Al Qaeda may have been gullible, but at least the group was subtle. Contrast their approach with that of the apocalyptic Japanese religious group Aum Shinrikyo, whose members were responsible for the release of sarin nerve gas in five Tokyo subway trains on March 20, 1995.
In the early 1990s, Aum actively recruited adherents from Russia's nuclear design facilities, as well as student physicists from Moscow State University. It purchased property in Australia from which it planned to mine natural uranium for enrichment - an arduous task beyond the resources of most nations. In 1993, Aum representatives sought a meeting with then-Russian Energy Minister Viktor Mikhailov for the express purpose of discussing the purchase of a nuclear warhead. (The meeting was denied.)
But Al Qaeda's and Aum Shinrikyo's nuclear dealings share at least two similarities that experts find worrisome. One is ample funding. At the height of its influence, Aum had an estimated net worth of $1 billion, obtained largely from co-opting the assets of its members. Al Qaeda's operations have bin Laden's personal fortune - inherited from his construction-magnate father - as seed funds.
The second similarity is persistence. Following Aum's path, Al Qaeda has apparently mounted a multinational, many-leveled effort to enter the nuclear club. In recent years, there has been a steady trickle of reports from experts in Europe and the Middle East who say they have been contacted by bin Laden associates and asked for help obtaining fissile material.
Last year, a Bulgarian businessman said he had met bin Laden himself, and had been offered a role in a complex deal to transship nuclear waste to Afghanistan via Bulgaria. This month, Gul Nazir, head of organic chemistry at Kabul University, said he had turned down offers from Taliban delegations to provide substances that could be used to help make chemical weapons and mine uranium.
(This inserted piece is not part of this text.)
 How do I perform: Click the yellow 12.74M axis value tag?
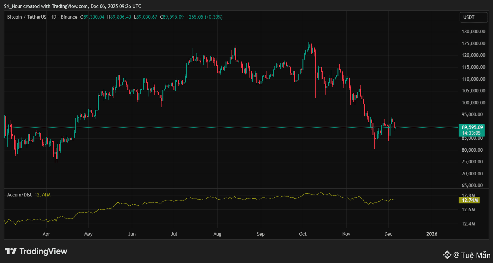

Then there's the curious case of Sultan Bashiruddin Mahmood. An architect of Pakistan's nuclear program, he has traveled back and forth between Pakistan and Afghanistan in recent years, allegedly to advise the Taliban on the construction of food-processing plants.
At least one expert believes a radiological attack of a sort was part of Al Qaeda's original plan for Sept. 11. In a speech delivered to a meeting of the International Atomic Energy Agency, in early November, Mr. Cameron of the University of Salford said that it is likely that the target of the hijacked United Airlines Flight 93 was a US nuclear facility.
The hijackers' intentions are essentially unknowable, he admits, because they were stormed by heroic passengers, leading to the plane's crash in rural Pennsylvania. But the plane made a sharp turn near the Pittsburgh area, and rapidly lost height, before the passengers acted. Combined with unspecific FBI warnings about threats to power plants, this evidence may point to the terrorists' intended destination.
"It now appears that one of three nuclear reactors in southern Pennsylvania - Three Mile Island, Peach Bottom, or Hope Creek, Salem - may have been the real target," Cameron told the IAEA.